Records from a data source
----------------

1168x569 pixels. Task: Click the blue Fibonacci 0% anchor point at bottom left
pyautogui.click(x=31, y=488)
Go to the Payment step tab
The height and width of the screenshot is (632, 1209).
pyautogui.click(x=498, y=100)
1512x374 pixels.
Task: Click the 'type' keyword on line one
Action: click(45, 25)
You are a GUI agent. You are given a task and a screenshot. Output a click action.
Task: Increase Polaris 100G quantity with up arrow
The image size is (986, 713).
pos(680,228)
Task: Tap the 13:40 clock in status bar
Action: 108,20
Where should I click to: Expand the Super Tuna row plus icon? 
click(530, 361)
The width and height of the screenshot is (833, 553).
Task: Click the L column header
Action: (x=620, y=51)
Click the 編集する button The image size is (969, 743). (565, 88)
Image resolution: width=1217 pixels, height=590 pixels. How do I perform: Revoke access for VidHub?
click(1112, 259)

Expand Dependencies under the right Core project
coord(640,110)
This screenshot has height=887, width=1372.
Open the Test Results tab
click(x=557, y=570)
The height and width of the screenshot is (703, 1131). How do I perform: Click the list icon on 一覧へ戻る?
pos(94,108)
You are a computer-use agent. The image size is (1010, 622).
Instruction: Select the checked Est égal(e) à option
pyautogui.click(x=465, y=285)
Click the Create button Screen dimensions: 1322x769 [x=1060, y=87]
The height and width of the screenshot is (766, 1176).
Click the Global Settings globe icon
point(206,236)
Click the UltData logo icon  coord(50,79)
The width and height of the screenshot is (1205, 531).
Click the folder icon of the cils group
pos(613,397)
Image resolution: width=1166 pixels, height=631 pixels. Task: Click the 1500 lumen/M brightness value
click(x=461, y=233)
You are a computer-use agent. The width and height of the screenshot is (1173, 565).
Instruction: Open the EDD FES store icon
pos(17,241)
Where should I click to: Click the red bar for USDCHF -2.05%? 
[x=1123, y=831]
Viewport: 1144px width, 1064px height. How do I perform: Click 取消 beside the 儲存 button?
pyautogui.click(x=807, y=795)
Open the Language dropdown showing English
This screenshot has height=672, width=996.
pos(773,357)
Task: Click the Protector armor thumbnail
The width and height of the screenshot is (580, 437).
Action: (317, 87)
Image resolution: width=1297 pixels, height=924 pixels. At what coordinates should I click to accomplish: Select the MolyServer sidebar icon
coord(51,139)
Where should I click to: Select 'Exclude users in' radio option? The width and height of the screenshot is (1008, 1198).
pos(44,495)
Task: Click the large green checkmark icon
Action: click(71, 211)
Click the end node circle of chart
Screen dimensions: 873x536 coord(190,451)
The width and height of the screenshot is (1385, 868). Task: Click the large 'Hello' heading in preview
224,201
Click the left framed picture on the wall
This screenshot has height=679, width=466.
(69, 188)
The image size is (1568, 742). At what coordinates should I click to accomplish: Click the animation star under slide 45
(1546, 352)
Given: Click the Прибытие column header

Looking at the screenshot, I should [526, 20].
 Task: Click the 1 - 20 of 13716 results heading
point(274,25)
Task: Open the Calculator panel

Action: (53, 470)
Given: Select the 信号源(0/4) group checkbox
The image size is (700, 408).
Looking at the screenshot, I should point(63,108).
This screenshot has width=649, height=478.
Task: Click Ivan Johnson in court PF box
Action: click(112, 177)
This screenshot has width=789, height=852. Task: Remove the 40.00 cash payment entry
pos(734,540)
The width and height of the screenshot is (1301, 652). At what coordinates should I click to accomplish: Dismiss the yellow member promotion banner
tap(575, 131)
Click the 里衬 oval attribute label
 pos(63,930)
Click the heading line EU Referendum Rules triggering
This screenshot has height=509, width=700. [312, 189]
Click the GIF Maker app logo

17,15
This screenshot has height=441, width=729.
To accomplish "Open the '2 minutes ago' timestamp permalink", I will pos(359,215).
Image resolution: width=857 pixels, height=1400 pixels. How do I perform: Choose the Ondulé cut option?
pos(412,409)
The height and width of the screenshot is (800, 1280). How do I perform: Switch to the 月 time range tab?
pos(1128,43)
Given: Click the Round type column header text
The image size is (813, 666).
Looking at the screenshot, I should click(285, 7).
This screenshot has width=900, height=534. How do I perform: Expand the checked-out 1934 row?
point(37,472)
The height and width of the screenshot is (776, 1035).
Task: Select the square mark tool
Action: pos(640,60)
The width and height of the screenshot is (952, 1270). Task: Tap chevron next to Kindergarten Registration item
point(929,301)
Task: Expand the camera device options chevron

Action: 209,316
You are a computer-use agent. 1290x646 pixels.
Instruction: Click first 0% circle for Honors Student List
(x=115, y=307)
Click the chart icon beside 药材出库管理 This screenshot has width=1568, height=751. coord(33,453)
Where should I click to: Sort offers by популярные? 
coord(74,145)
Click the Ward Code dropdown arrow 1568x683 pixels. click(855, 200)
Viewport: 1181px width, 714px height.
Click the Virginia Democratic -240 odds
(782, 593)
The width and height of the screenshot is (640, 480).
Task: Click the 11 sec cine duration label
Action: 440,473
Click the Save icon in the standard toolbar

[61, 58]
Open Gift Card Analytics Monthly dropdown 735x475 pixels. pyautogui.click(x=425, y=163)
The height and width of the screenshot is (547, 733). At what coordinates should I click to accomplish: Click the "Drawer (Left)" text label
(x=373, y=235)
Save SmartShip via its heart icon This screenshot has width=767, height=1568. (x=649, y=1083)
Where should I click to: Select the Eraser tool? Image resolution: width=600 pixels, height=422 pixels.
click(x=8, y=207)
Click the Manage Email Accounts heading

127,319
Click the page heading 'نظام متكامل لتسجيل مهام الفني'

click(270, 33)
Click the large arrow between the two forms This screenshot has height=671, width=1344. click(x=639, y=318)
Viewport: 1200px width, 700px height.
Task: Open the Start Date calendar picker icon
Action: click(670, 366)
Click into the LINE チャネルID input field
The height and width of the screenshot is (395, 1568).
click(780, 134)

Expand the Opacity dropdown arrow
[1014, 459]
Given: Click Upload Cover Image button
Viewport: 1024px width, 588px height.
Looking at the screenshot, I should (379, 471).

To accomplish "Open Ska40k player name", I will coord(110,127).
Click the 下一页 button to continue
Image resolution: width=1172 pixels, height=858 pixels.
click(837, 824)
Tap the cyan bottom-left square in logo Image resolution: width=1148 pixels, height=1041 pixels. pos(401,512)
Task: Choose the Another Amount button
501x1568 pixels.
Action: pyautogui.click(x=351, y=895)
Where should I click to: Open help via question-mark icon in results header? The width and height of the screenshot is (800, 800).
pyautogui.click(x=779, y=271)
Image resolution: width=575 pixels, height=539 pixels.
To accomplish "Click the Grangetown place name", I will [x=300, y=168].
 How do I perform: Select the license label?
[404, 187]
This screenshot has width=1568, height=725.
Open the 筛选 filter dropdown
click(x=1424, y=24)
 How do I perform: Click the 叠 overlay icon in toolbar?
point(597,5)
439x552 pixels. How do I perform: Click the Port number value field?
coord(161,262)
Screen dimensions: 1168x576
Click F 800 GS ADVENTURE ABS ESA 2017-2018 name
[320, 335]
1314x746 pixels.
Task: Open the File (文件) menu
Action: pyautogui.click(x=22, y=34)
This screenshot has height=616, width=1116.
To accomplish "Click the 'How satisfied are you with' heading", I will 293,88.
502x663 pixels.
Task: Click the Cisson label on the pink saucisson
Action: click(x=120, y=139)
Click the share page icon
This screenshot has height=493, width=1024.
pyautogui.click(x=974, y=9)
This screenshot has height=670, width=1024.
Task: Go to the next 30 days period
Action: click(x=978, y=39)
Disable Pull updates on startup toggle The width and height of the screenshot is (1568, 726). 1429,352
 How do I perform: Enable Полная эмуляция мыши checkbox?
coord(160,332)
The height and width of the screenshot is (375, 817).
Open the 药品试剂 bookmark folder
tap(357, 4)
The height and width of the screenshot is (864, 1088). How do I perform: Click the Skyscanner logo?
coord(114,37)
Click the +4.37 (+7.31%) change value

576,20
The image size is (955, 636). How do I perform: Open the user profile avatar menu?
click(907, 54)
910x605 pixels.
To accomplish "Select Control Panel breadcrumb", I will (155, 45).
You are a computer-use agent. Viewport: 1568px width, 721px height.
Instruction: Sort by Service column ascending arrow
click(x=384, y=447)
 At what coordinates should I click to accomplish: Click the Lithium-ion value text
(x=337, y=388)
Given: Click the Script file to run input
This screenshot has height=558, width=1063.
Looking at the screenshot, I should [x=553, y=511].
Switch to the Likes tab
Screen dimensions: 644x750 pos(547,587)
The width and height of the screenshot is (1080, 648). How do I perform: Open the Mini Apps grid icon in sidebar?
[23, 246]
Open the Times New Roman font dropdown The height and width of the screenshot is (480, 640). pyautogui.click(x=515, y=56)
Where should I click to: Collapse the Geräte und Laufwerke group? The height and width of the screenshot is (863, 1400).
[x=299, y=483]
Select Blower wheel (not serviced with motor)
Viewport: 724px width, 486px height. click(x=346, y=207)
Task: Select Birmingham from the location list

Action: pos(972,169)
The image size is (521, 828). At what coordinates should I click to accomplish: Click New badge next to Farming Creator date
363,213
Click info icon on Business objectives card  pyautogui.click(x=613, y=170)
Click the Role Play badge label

----------------

### [Directions for this task]
Please copy, exactly and with nothing else, the lines above beginning at the line that has "You are a computer-use agent. Viewport: 1568px" and ending with the line that has "Open the Times".

### [Result for this exercise]
You are a computer-use agent. Viewport: 1568px width, 721px height.
Instruction: Sort by Service column ascending arrow
click(x=384, y=447)
 At what coordinates should I click to accomplish: Click the Lithium-ion value text
(x=337, y=388)
Given: Click the Script file to run input
This screenshot has height=558, width=1063.
Looking at the screenshot, I should [x=553, y=511].
Switch to the Likes tab
Screen dimensions: 644x750 pos(547,587)
The width and height of the screenshot is (1080, 648). How do I perform: Open the Mini Apps grid icon in sidebar?
[23, 246]
Open the Times New Roman font dropdown The height and width of the screenshot is (480, 640). pyautogui.click(x=515, y=56)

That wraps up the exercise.